The newest investigation involves Ole Miss. There was one instance where former Ole Miss and current Colts WR Donte Moncrief was put under investigation because the NCAA saw him in a photo driving his brother’s Dodge Charger.

Via SBNation:

“Multiple sources confirmed to SB Nation Donte was first summoned to meet with Sheridan and the enforcement staff because of a photo of the junior wideout driving a red 2009 Dodge Challenger — his older brother’s car — in April of 2013.

As a result of that investigation, Donte Moncrief was ruled ineligible by the NCAA for receiving impermissible benefits the week of Sept. 16, 2013. Those benefits were defined solely as the ’09 Challenger, his brother’s car.

“To prove I owned my car, basically,” he says. “They hung up my brother’s career for that.”

“Except I did pay my note in Tupelo. And it was my car,” Spencer Moncrief told SB Nation. “I’m a grown man. I’m not a kid. I’m a grown man with a car that I let my brother drive sometimes.

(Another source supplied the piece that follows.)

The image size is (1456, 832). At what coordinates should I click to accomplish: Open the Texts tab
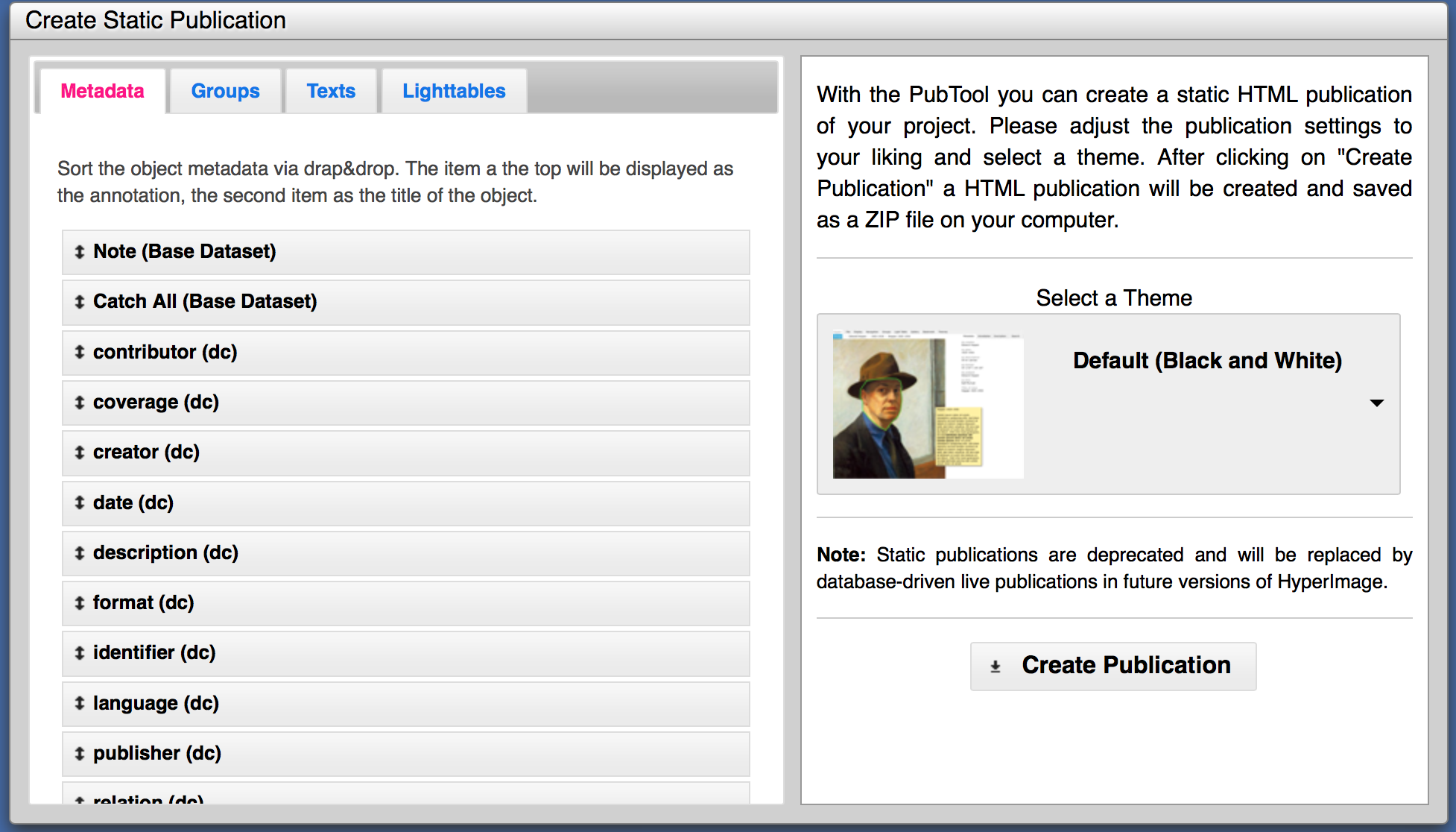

I have a degree; why can’t I afford a car?

“The entire process, I was like dang, because I drive a car, a nice car, I really felt like they were discriminating. Honestly. ‘He’s black, he can’t afford that car.’”

That wasn’t even the worst part, as investigators couldn’t bring themselves to believe that black men get haircuts more than once a month. Seriously.

“Sheridan also went after Moncrief’s side business of cutting hair. Moncrief told SB Nation he’s currently in school to become a barber, but in ’13, he started cutting hair for extra cash. When he finished a cut, he’d put it in on social media in an effort to drum up more business.

“[Sheridan] wanted to know about the haircuts, so I told him. I told him about cutting hair. I cut the football team’s hair, I cut the basketball team’s hair, and I cut random folks’ hair. And he asked what evidence I had. I said look at my Instagram account; I know you have already.”

According to Moncrief, Sheridan requested a breakdown of his business. Moncrief told Sheridan that he usually charged $15 a haircut, and $20 and if he traveled to the client.

“Sometimes it’s 10 guys. Sometimes it’s 20,” Moncrief said he told Sheridan.

Moncrief said that Sheridan then told him that wasn’t enough money to cover the note for the Challenger.

“He said, ‘Because even 20 guys a month isn’t enough.’ So I asked him if he had any black friends, and he got this look, like shocked. Because in the African American community, you get a haircut every week, not once a month. It’s sometimes 20 guys a week. Some guys get a haircut every five days. They had a hard time believing that, so they wanted me to make a list, and everybody who came and got their haircut would have to sign it,” Moncrief said.

“He went to the extreme of calling my friends and my girlfriend and asking for their Apple account information to look at their pictures and stuff. They said it was to see when I was in Oxford and when I wasn’t.

“I guess he saw them [the friends] on my Twitter. I don’t know how he ended up getting their numbers, but he contacted them to see if I was in pictures, if I was with them at a particular time in Oxford.”

Basically, if you’re an athlete, be broke or get put under investigation for making an honest living.